Il progresso spirituale che cerchiamo
di realizzare con l’aiuto del sacramento della confessione può essere più o
meno ostacolato da alcuni atteggiamenti negativi. Chiarisco con qualche
esempio.
La paura di ricadere inevitabilmente in
un peccato che da tempo si continua a confessare e dal quale non si riesce a
liberarsi non aiuta a superarlo e spesso è proprio essa il nostro peggior
nemico. Alla paura, poi, si accompagna non raramente la rabbia per le continue
ricadute, e anche questo sentimento diventa un forte ostacolo al progresso
spirituale. Ricorrere alla preghiera è certamente sempre utile, ma se questa si
fissa su unico punto, su un unico desiderio non soddisfatto, su un unico
obiettivo che noi ci siamo dati allora questo tipo di preghiera non ci aiuta.
Bonhoeffer ricorda che Dio non ci ha promesso di realizzare le nostre
aspirazioni, ma di realizzare i suoi progetti. È come guidare di notte: se si
guarda fisso nei fari dell’auto che viene avanti per paura di andare a
sbatterci violentemente contro, è molto probabile che succeda proprio quello
che si teme. È un po’ come imparare a sciare.1 Si può senz’altro cadere: questo
fa parte del normale processo di apprendimento. Naturalmente nessuno si propone
di cadere, anzi, questo deve essere evitato se possibile, ma si sa: io “posso”
cadere, se proprio mi è impossibile evitarlo. Minore è la paura di cadere,
minore la probabilità che ciò accada. Se, nonostante tutto, un bravo sciatore
non può far a meno di cadere, non ci fa troppo caso: non rimane seduto sulla
neve prendendosela con se stesso e abbandonandosi all’avvilimento. Al
contrario, si rialza, si scuote di dosso la neve e riprende la sua strada. La
prossima volta che affronterà la discesa cercherà di farlo senza cadere. Se,
però, lo sciatore si butta giù di proposito, spinto dalla rabbia e
dall’avvilimento per essere caduto in precedenza, come per dire a se stesso che
non è capace di sciare e che non imparerà mai, allora diventa colpevole perché
si impedisce di migliorare.

[Estratto dei dati]
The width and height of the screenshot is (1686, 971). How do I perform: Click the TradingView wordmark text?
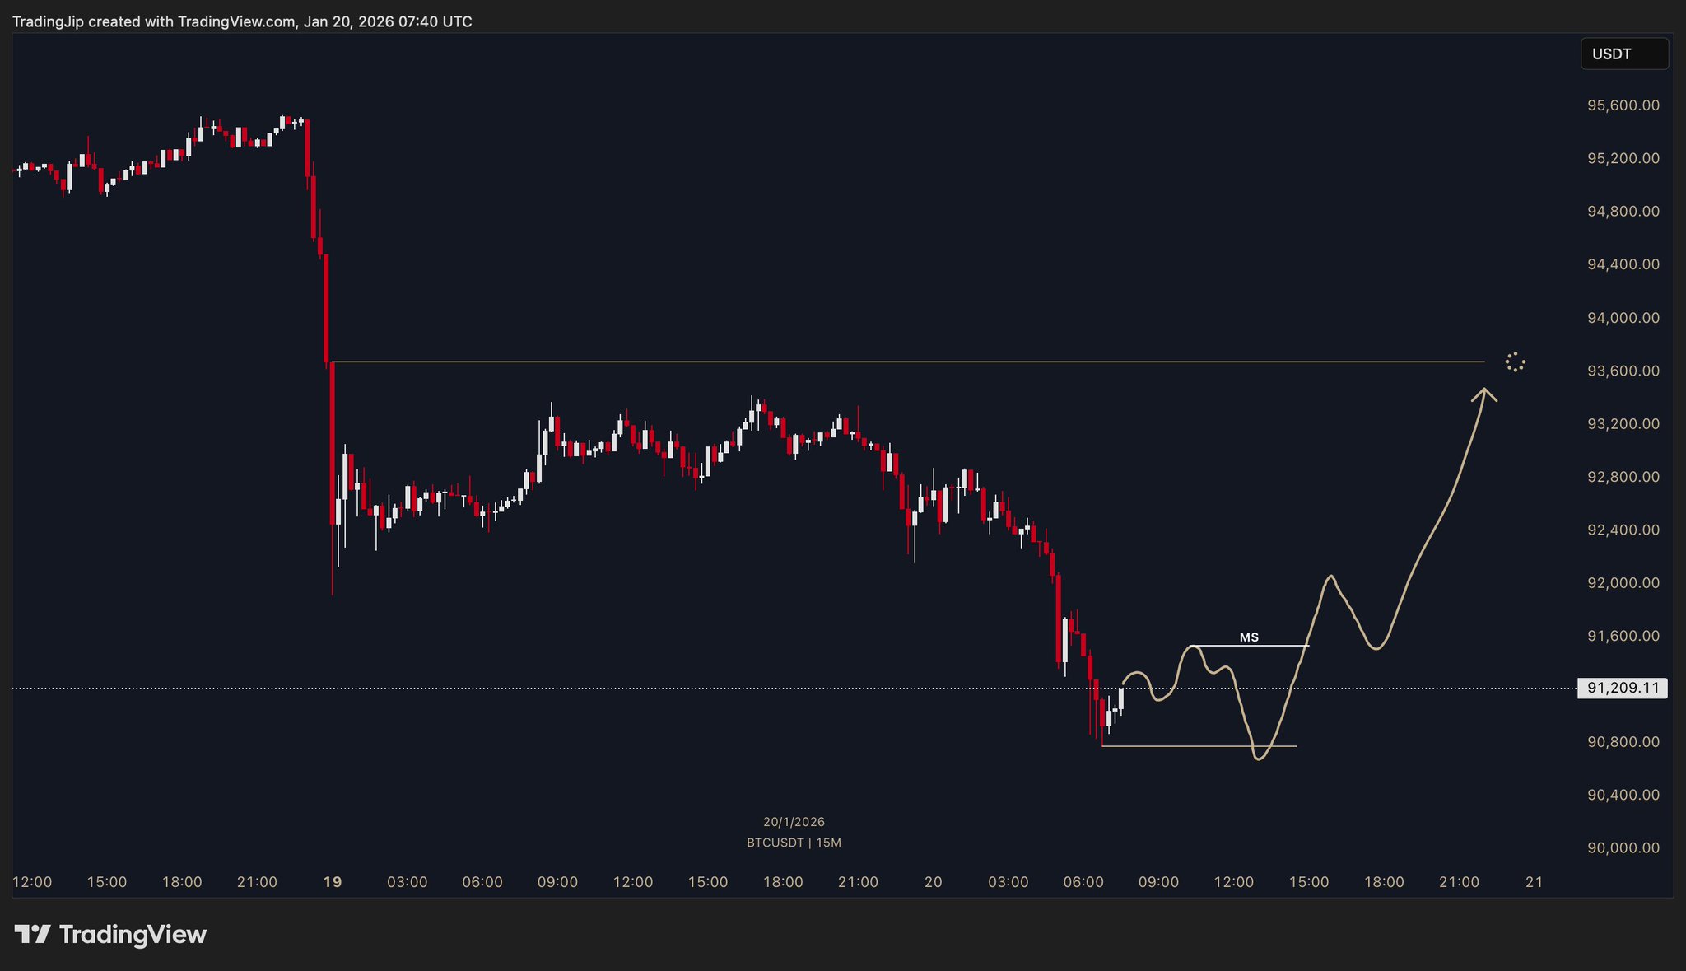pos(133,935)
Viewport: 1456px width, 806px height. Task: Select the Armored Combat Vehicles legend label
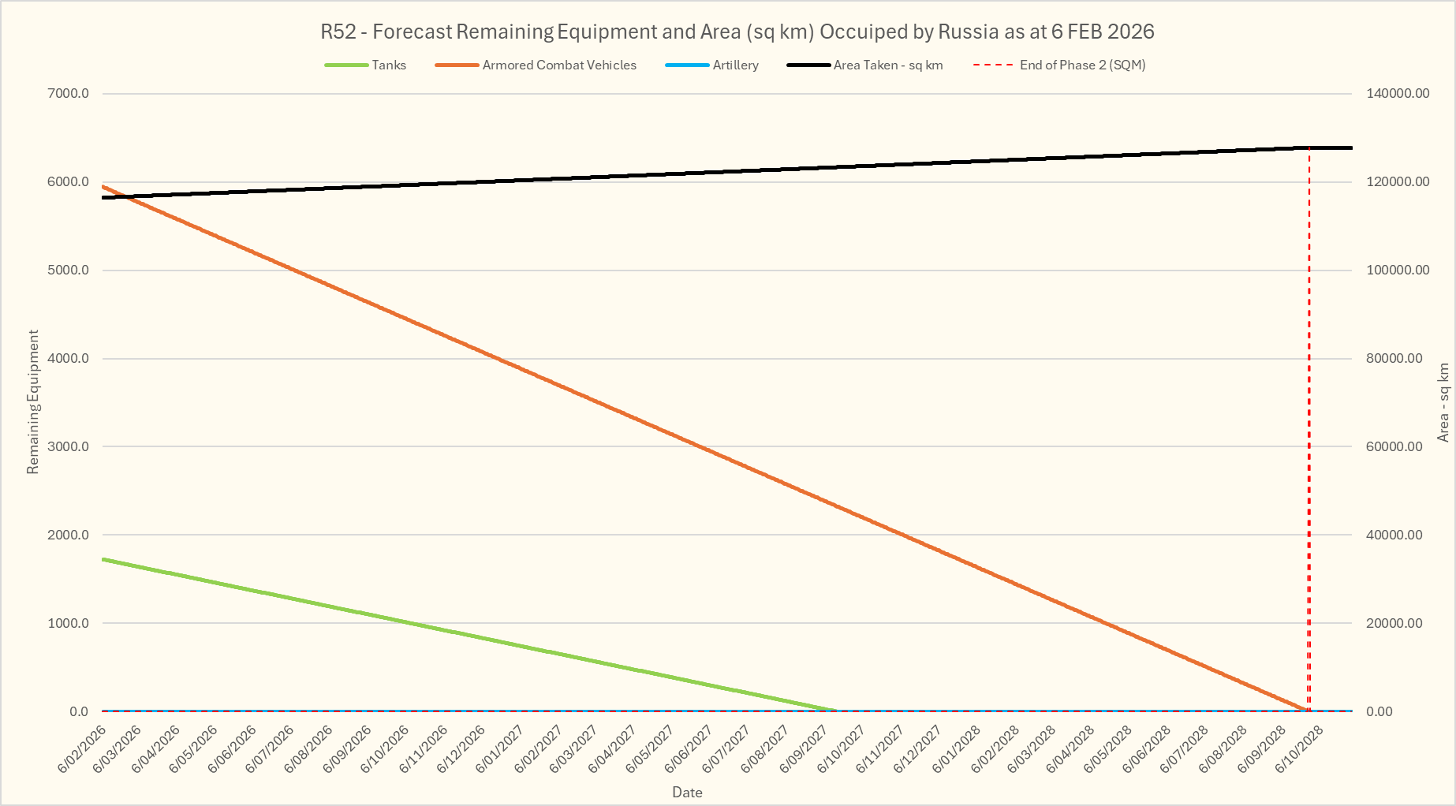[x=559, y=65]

[Obiettivo del compito] Nel testo sulla confessione, che cosa ricorda Bonhoeffer?

[Risposta completa] Che Dio non ci ha promesso di realizzare le nostre aspirazioni, ma di realizzare i suoi progetti.